Once again he teams up with FBI Agent Rachel Walling. Together they investigate a disturbing murder case. A brief encounter with a woman in a bar places him as the number one suspect.
McEvoy works for the newspaper, Fair Warning. He sees finding the actual killer as not only a way to exonerate himself, but as an important public service. As an exciting departure from his usual consumer watchdog articles, he is ready to jump in with both feet.
Jack’s investigation leads him into a frightening world of secrecy and danger in which it appears that the popular passion of tracing ones genetic ancestry has a shocking dark side. Unbeknownst to the public, disturbed, menacing dregs of society are using DNA data banks to identify and stock their victims.
Jack discovers that within that complex and dangerous world a cunning and devious serial killer is on the loose. The Shrike has brutal manner by which his marks meet their untimely end. He is a clever bird who believes his smarts to be unmatched, and that he will always illude detection, but he don’t know Jack!
Or does he?
Fair Warning is a good, engaging read. Being a Connelly, it is tight and well-written, with a solid and current flavour.

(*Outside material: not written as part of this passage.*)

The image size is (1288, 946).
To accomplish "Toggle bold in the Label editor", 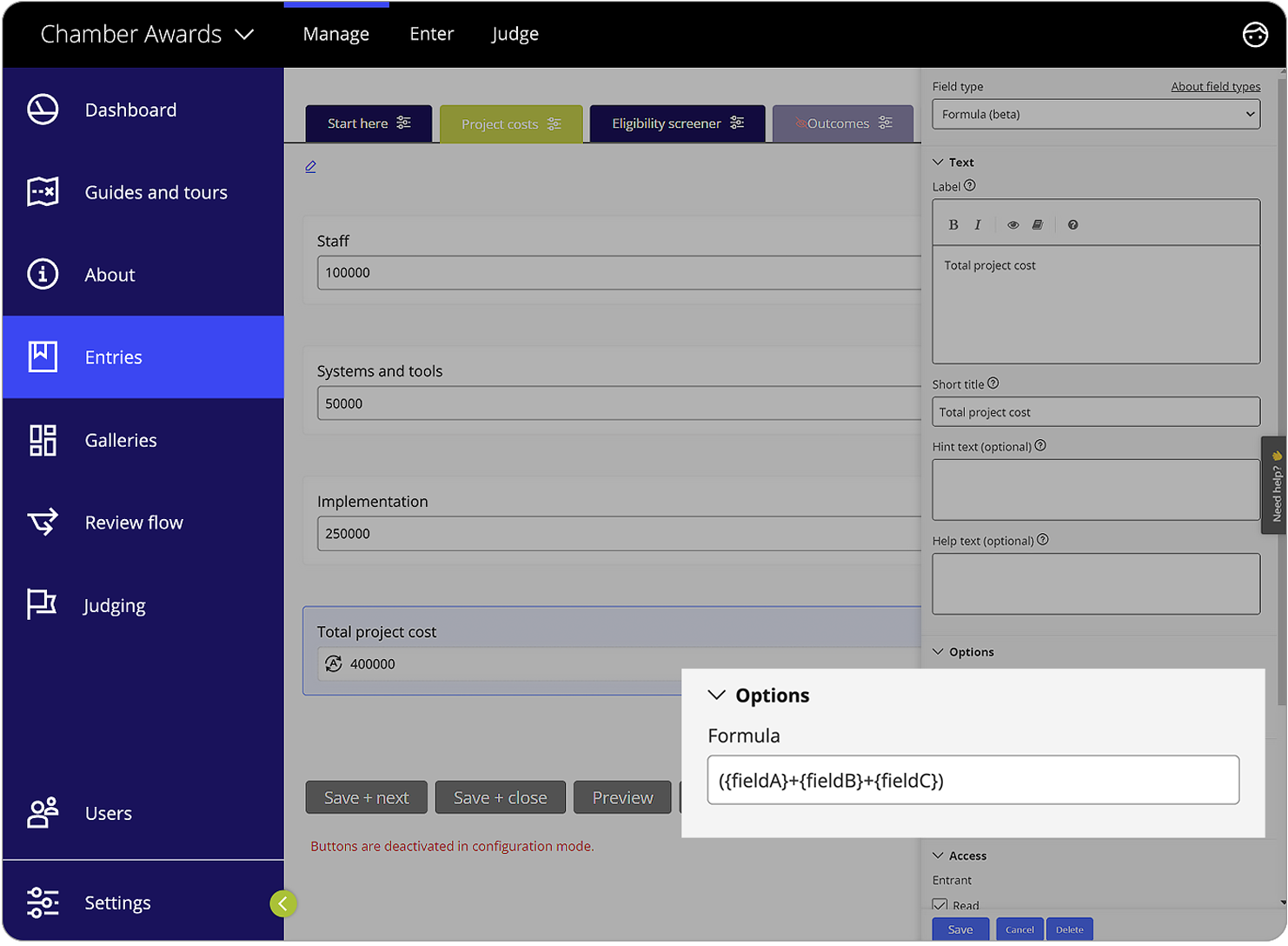I will pos(953,224).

Jack McEvoy is a great character. He is tenacious and human; both interesting and flawed. I enjoy the dynamics between him and Rachel, and how the story builds momentum.
The subject matter reflecting the current trend of the public freely submitting DNA to family tree sites and naively trusting its safety is disconcerting. At the very least it is a cautionary tale of fiction that could very easily cross over into reality. It is scary and certainly gives one pause.
One thing that would have put this novel completely over the top for me, would have been a more in-depth analysis of The Shrike; what drives him, what he thinks etc.. That, for me, would have made a formidable character, even more frightening, and would have landed Fair Warning within the ranks of Connelly’s brilliant and exceptional novels, The Scarecrow and The Poet.
That being said, Fair Warning is definitely interesting and engaging, and worth the read.
I hope that we hear from Jack McEvoy again. I want to find out what happens.